Phoebe Davies (February 7, 1864 – December 4, 1912) was a Welsh-born American stage actress who starred in over 4,000 performances of the Lottie Blair Parker play, Way Down East.

Early life

Phoebe Davies was born in Cardigan, Wales, the daughter of David and Annie (née Griffiths) Davies. Her father, who was originally drawn to California by the Gold Rush of 1849, returned with his family in the early 1870s to work for the Pacific Mail Steamship Company. Her father later joined the Lighthouse Service where he would rise to captain the lighthouse tender Madroño.

[1][2]

While still in school Davies won an audition with David Belasco, then stage manager of the Baldwin Theatre Stock Company in San Francisco, that led to an offer to play a part in their next production. An illness prevented her from taking the role that only postponed her professional stage début a short while later as a member of the Oakland California Stock Company.[3]

San Francisco

She first appeared in a play by a local California playwright (Cipricio or Ciprico) entitled Adolph Chalet in which her performance as Marie, a minor role, went largely unnoticed in a cast that included Jeffreys Lewis, Osmond Tearle and Gerard Eyre. Later in the season she won praise for her depiction of Nadia in a dramatization of the Jules Verne novel Michael Strogoff.[3]

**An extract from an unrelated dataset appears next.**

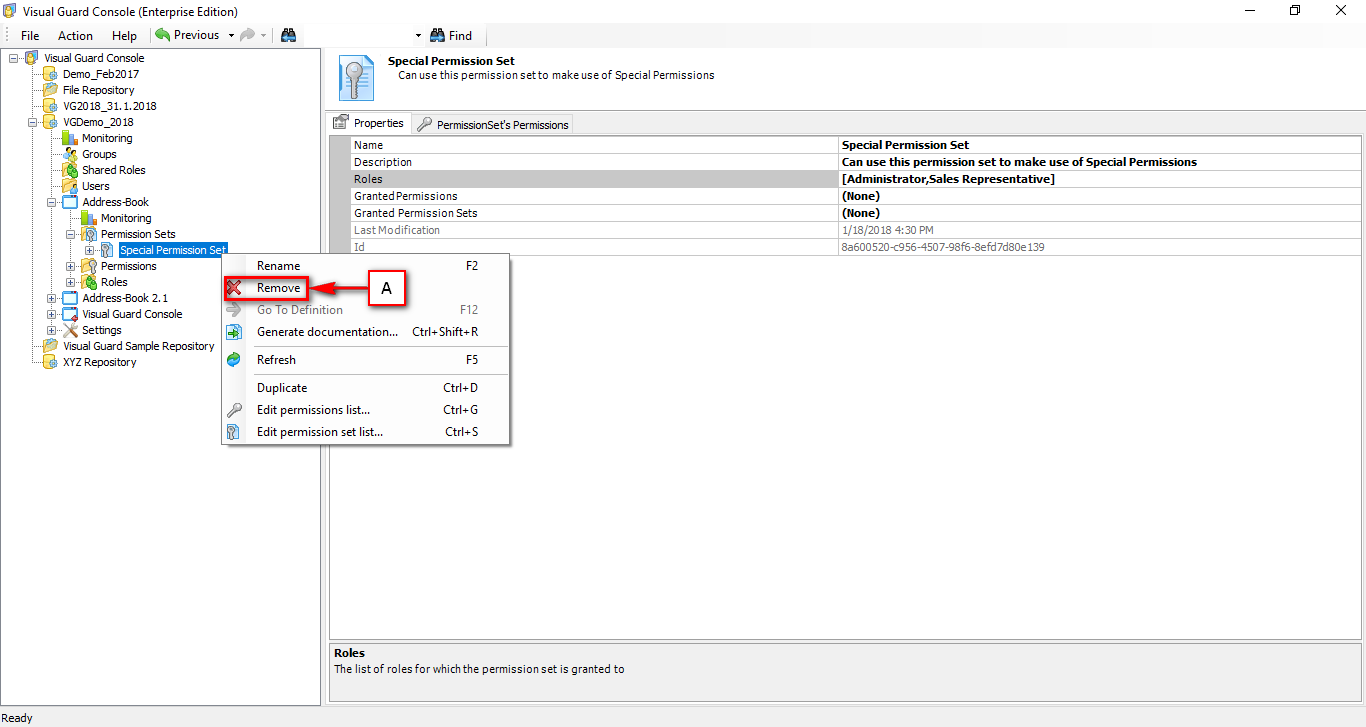Select the Visual Guard Sample Repository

Around 1882 Davies joined the Baldwin Theatre Stock Company where she was given the opportunity to support the great Italian actor Ernesto Rossi as Regan and the Player Queen in productions of Shakespeare’s King Lear and Hamlet and in the role Lady Angela in Charles Francis Coghlan's The Royal Box, his adaption of the Alexandre Dumas play Kean. That same season William Edward Sheridan, a well known actor of the day, cast her as Prince Arthur to his Baldwin in King John, Lady Ann in Richard III and the title role in Romeo and Juliet opposite his Mercutio. During the period she also appeared with the seventy-one-year-old veteran actor Charles R. Thorne as Maritana in an adaption of the Jules Massenet Opéra comique, Don César de Bazan and as Hortense to Jennie Lee’s Little Jo in Dickens’s Bleak House.[3]

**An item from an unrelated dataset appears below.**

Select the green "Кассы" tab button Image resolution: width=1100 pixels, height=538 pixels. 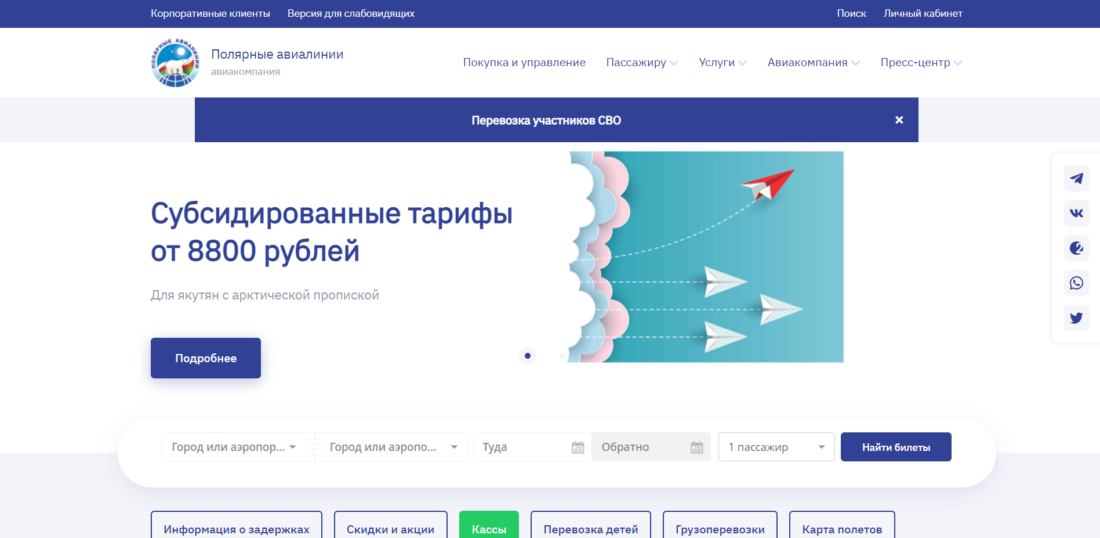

On June 7, 1882 Davies married in San Francisco Joseph R. Grismer, then a lead actor at the Baldwin Theatre.[4][5] In September, 1883 the two joined a company of actors from the Baldwin in a tour that was timed to correspond with various county fairs throughout California. Under the direction of Sam O. Mott the troup performed a series of plays including Chispa by the California playwright, Clay M. Greene. Davies portrayal of the title role garnered her an offer by one theatrical producer to make her a star on the New York stage, an opportunity the not yet twenty-year-old actress felt not prepared to accept.[6][7]

Later that year the couple formed the Grismer-Davies Organization and began playing theaters throughout California and eventually on tours that encompassed the Western States and Provinces of North America.[3]

During this time Davies played Mercedes in Monte Cristo from the Alexandre Dumas story The Count of Monte Cristo and Pauline in Called Back from the book by Hugh Conway, both plays written for the stage by Grismer.[8] Other plays performed by the Grismer-Davies Organization would include Editha’s Burglar by Frances Hodgson Burnett; The Midnight Bell, a play by Charles Hale Hoyt that would later help launch the career of Maude Adams; the Bartley Campbell play Fairfax;[9] Lights and Shadows by Henry Leslie; the Frank Harvey, Sr. play, The World Against Her;[10][11] The Tigress by Ramsey Morris;[12] The Long Strike by Dion Boucicault;[13] Lester Wallack’s Rosedale; another Boucicault play, The Streets of New York,[14] with Grismer and Davies playing the principal roles, Tom Badger and Alida Bloodgood; Enoch Arden, from the poem by Alfred Lord Tennyson;[15] The Wages of Sin, a morality story by Frank Harvey, Sr.;[16] and The Calthorpe Case, a melodrama by Arthur Goodrich.[17]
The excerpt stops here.